O Evangelho Segundo Marcos (em grego: κατὰ Μᾶρκον εὐαγγέλιον, τὸ εὐαγγέλιον
κατὰ Μᾶρκον - transl. euangelion kata Markon) é o segundo livro do Novo
Testamento. Sendo o evangelho mais curto da Bíblia cristã, com apenas 16 capítulos,
ele conta a historia de Jesus de Nazaré. É considerado pelos eruditos um dos
três evangelhos sinópticos. De acordo com a tradição, Marcos foi pensado para
ser um epítome, o que representaria sua atual posição na Bíblia, como um resumo
de Mateus e Lucas. No entanto, a maioria dos estudiosos contemporâneos
considera essa obra como a mais antiga dos evangelhos canônicos - uma posição
conhecida como prioridade de Marcos - embora a obra contenha 31 versículos
relativos a outros milagres não relatados nos outros evangelhos.
O Evangelho de Marcos narra o ministério de Jesus, desde Seu batismo por
João Batista até Sua Ascensão. A obra concentra-se particularmente na última
semana de Sua vida (capítulos 11-16, a viagem até Jerusalém). Sua narrativa
rápida retrata Jesus como um homem de ação heróica, um exorcista, um curandeiro
e um milagreiro.
Um tema importante de Marcos é o Segredo Messiânico. Jesus pede silêncio
sobre sua identidade messiânica aos endemoninhados que Ele cura, além de
esconder sua mensagem com parábolas. Os discípulos também não conseguem
entender as implicações dos milagres de Cristo.
Todos os quatro evangelhos canônicos são anônimos, mas a tradição cristã
primitiva identifica autor deste evangelho como Marcos, o Evangelista, de quem
se diz ter baseado este trabalho sobre o testemunho de Pedro. Alguns estudiosos
modernos consideram essa tradição essencialmente credível, enquanto outros a
põe em cheque. No entanto, mesmo os estudiosos que duvidam da autoria de Marcos
reconhecem que muito do material deste Evangelho remonta um longo caminho,
representando informações importantes sobre o Jesus histórico. Por isso, o
Evangelho de Marcos é muitas vezes considerado a fonte primária de informações
sobre o ministério de Jesus.

> **Excertos das entradas**:
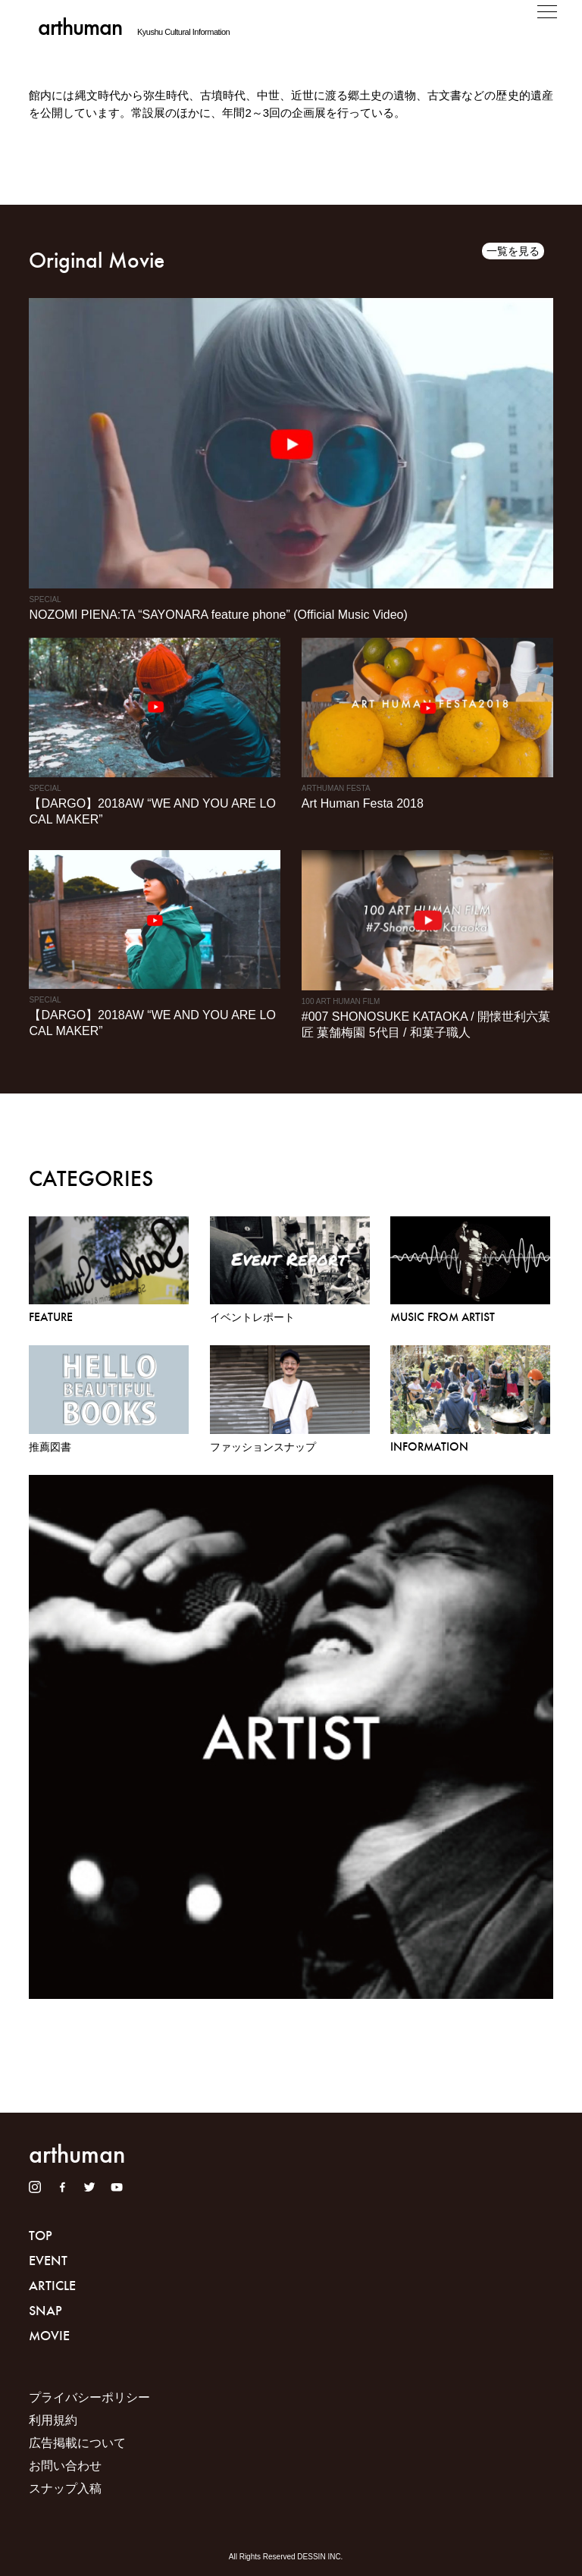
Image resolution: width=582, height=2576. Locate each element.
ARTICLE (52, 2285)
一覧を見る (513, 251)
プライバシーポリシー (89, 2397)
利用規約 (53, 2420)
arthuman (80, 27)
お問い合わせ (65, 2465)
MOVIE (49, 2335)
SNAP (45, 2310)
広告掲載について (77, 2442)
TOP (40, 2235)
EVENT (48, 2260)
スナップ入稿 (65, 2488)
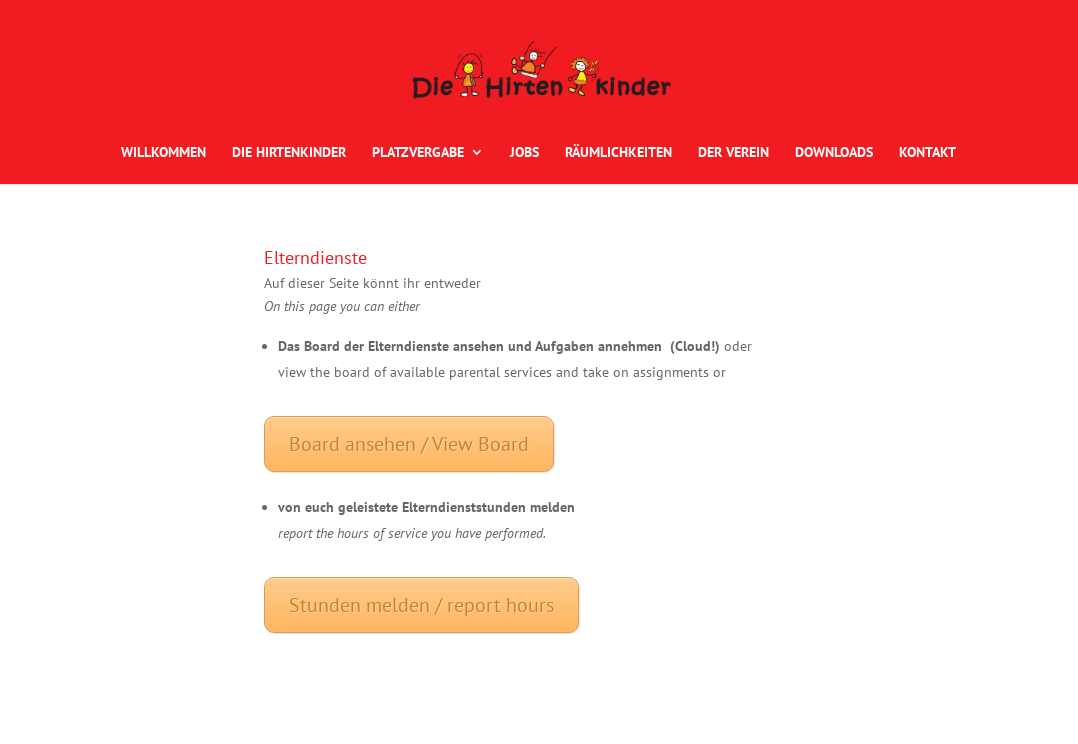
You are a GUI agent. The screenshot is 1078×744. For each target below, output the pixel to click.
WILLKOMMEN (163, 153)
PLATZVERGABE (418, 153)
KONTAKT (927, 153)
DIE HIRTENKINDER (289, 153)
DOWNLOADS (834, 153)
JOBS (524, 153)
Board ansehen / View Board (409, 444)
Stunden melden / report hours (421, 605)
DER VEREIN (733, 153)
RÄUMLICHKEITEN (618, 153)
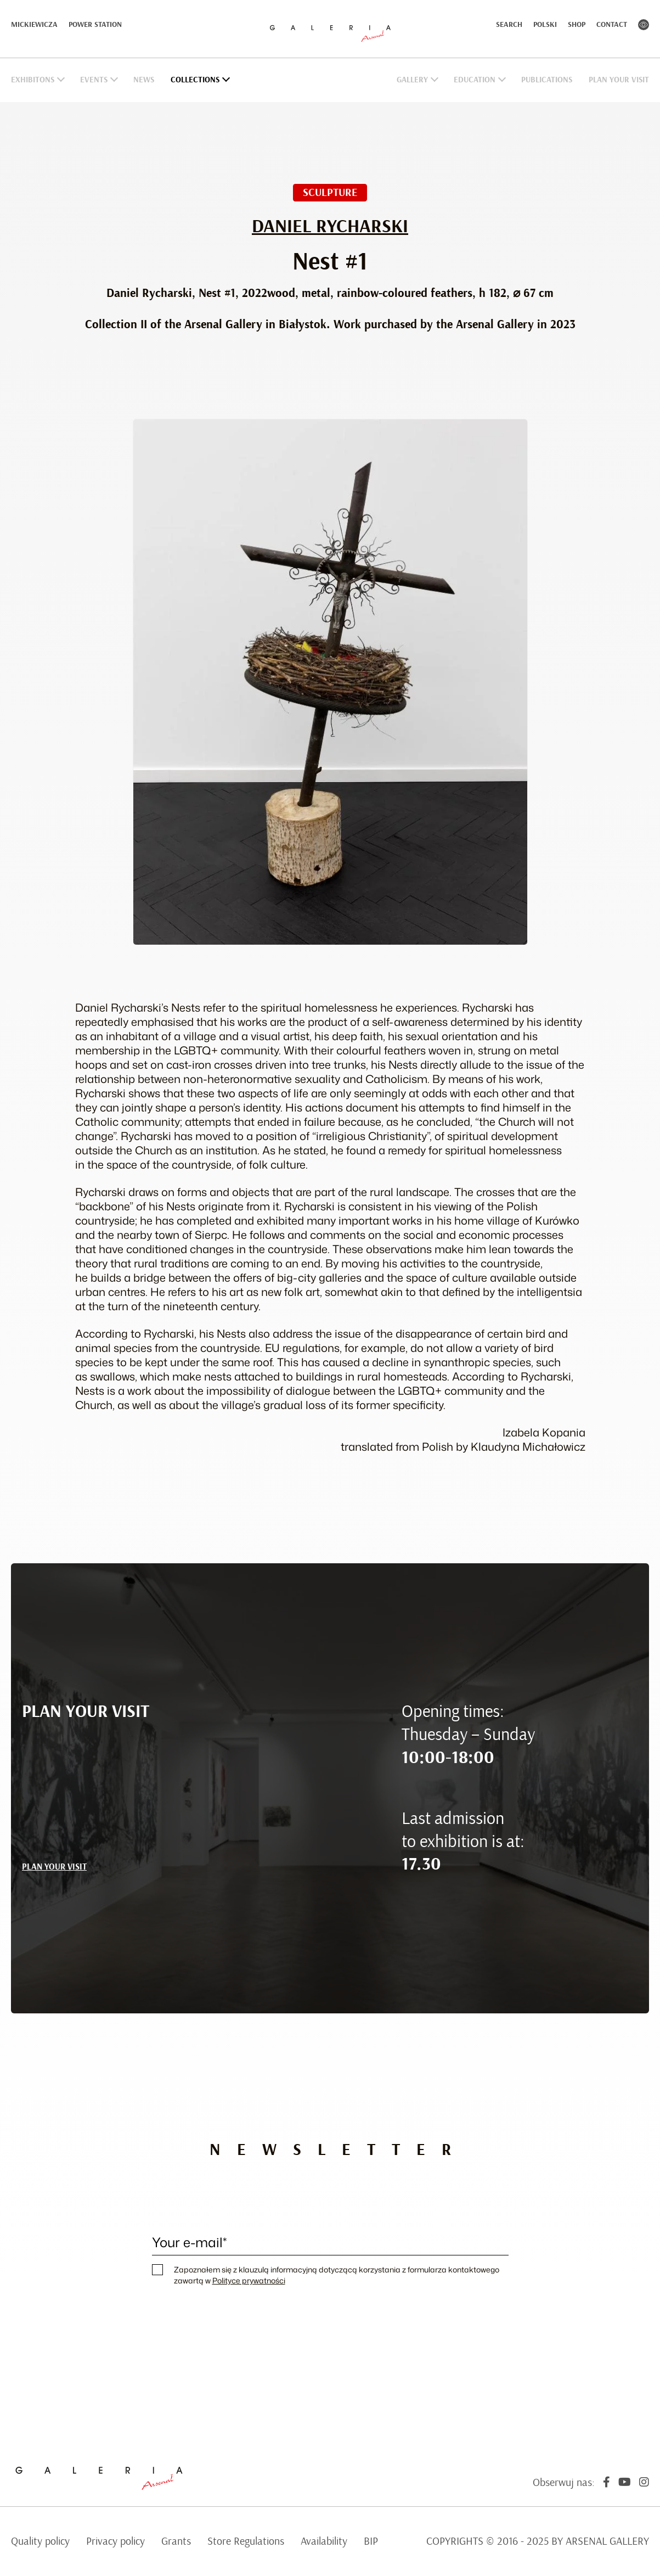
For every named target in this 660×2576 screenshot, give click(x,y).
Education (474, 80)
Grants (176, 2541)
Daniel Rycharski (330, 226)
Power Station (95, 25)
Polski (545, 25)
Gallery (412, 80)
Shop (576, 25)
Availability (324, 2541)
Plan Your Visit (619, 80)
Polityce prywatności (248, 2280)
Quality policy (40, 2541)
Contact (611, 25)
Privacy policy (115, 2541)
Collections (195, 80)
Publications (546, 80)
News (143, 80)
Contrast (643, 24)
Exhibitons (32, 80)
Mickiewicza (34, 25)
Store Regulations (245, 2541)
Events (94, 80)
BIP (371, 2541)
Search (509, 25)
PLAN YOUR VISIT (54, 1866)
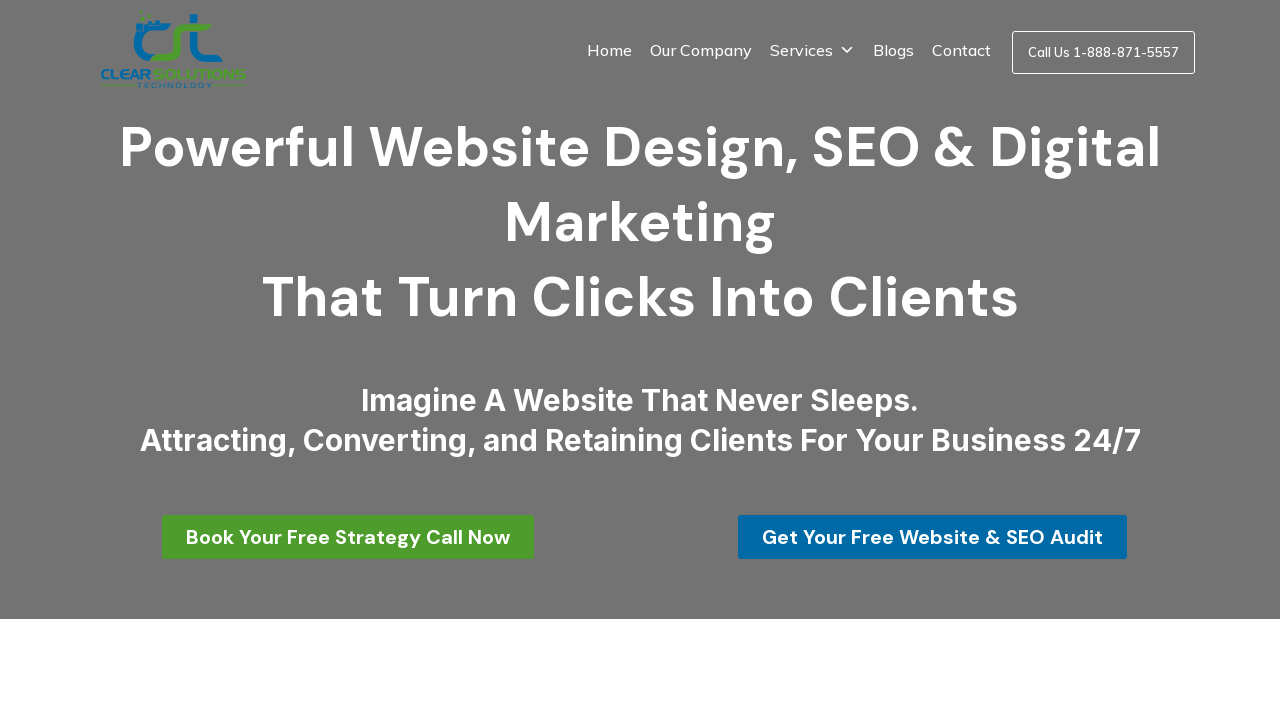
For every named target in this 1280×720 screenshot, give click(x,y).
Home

> **Atividades propostas**:
1 > Reproduza fielmente o trecho do texto sobre o Evangelho de Marcos, começando em "O Evangelho Segundo" e terminando em "nos outros evangelhos.".
2 > Dê continuidade ao texto sobre o Evangelho de Marcos, prosseguindo a partir da última frase apresentada.

> **Resultados**:
1 >
O Evangelho Segundo Marcos (em grego: κατὰ Μᾶρκον εὐαγγέλιον, τὸ εὐαγγέλιον
κατὰ Μᾶρκον - transl. euangelion kata Markon) é o segundo livro do Novo
Testamento. Sendo o evangelho mais curto da Bíblia cristã, com apenas 16 capítulos,
ele conta a historia de Jesus de Nazaré. É considerado pelos eruditos um dos
três evangelhos sinópticos. De acordo com a tradição, Marcos foi pensado para
ser um epítome, o que representaria sua atual posição na Bíblia, como um resumo
de Mateus e Lucas. No entanto, a maioria dos estudiosos contemporâneos
considera essa obra como a mais antiga dos evangelhos canônicos - uma posição
conhecida como prioridade de Marcos - embora a obra contenha 31 versículos
relativos a outros milagres não relatados nos outros evangelhos.

2 >
Composição
Provavelmente, o Evangelho de Marcos não leva o nome do seu autor. A
tradição do século 2 atribuiu a autoria deste evangelho a Marcos Evangelista
(também conhecido como João Marcos), um companheiro de Pedro. Para os Pais da
Igreja, a obra foi baseada nas memórias de Pedro. O evangelho foi escrito em
grego koiné logo após a destruição do Segundo Templo de Jerusalém no ano 70 dC,
possivelmente na Síria. No entanto, outros estudiosos afirmam que evidências,
tanto externa quanto interna, apontam para a autoria de Marcos, antes do ano 70
dC. Por outro lado, o uso feito pelo autor de fontes variadas seria uma
evidência contra a autoria tradicional. De acordo com a maioria, o autor é
desconhecido.
Autoria e fontes
De acordo com Irineu, Papias de Hierápolis (escritor do início do século
II) relatou que este evangelho foi escrito por João Marcos, companheiro de
Pedro em Roma e em "momento algum errou ao escrever as coisas conforme
recordava. Sua preocupação era apenas uma: não omitir nada do que havia ouvido,
nem falsificar o que transmitia.". A maioria de estudiosos modernos do
Novo Testamento acreditam que este evangelho foi escrito na Síria por um
cristão desconhecido, em torno de 70 dC, utilizando várias fontes, incluindo
uma narrativa da paixão (provavelmente escrito), uma coleção de milagres e
histórias de Jesus (oral ou escrita), tradições apocalípticas (provavelmente
escrito), além de controvérsias e ditos didáticos (alguns possivelmente
escritos). Alguns dos materiais presentes no Evangelho de Marcos, no entanto, são
bastante antigos, o que representa uma importante fonte de informações
históricas sobre o Jesus histórico.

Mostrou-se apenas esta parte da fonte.